Despite hits like “When Will I Be Loved” and “Blue Bayou,” the now-retired legend “never considered [her]self a country singer,” instead preferring her Trio equals, creators of eighties classics like “Those Memories of You” and “Wildflowers.” 

“The person that’s had a lot of influence is Emmylou Harris...” Linda insists. “And Dolly [Parton], I can hear a lot of her voice in a lot of the current singers.”

Linda’s roots surface in Linda and the Mockingbirds, which follows the Arizona native to her grandfather’s birthplace of Sonora, Mexico with Los Cenzontles, the California academy that preserves Mexican-American music.

“I related to country music and Mexican Rancheras,” Linda explains, “because they were so similar… They were about the fertility of the earth and moving the cattle around and falling in love.”

Cenzontles means “mockingbirds,” and the documentary juxtaposes the joy of the traditional music of hardworking Mexican-Americans with the possibility of family separation.

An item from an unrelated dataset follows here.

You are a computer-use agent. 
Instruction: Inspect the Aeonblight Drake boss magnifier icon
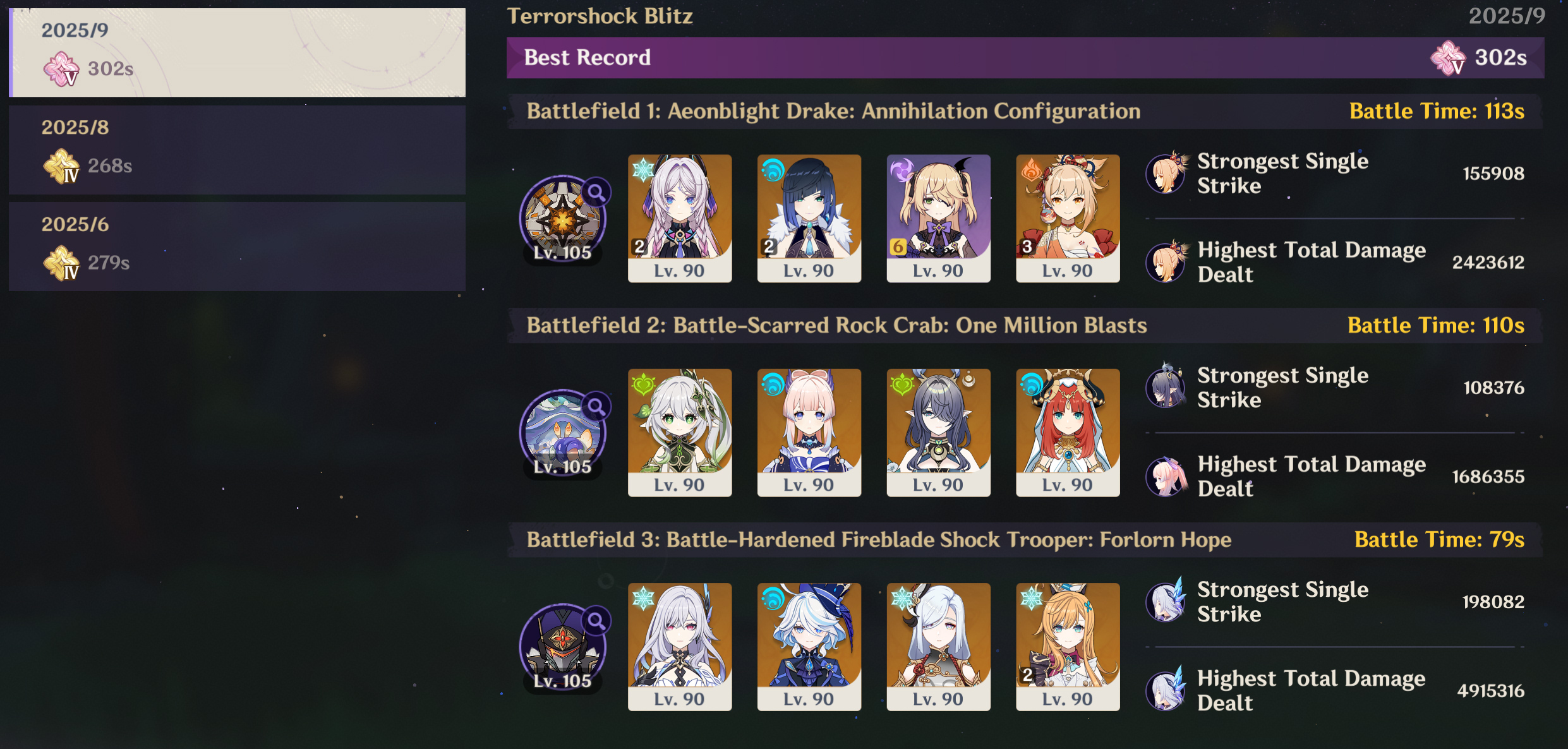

“Thirty percent of them [are] under the age of five…” Linda tells ABC Audio, “And then they fly them across the country to New York or New Jersey or some other holding pen, and then they lose track.”

“They weren’t set up to keep track of their parents because the administration is so incompetent…” she continues. “So they wound up putting them in cages like cattle and traumatized those children forever.”

You can stream the film now, as the legend prepares to release some recently-discovered live performances,  and contemplates a return to Music City.

“I’ve heard Trisha [Yearwood]’s singing and I like it, but I haven’t tasted her cooking…” Linda says. “I have to figure out a way to get to Nashville so I can invite myself over for dinner.”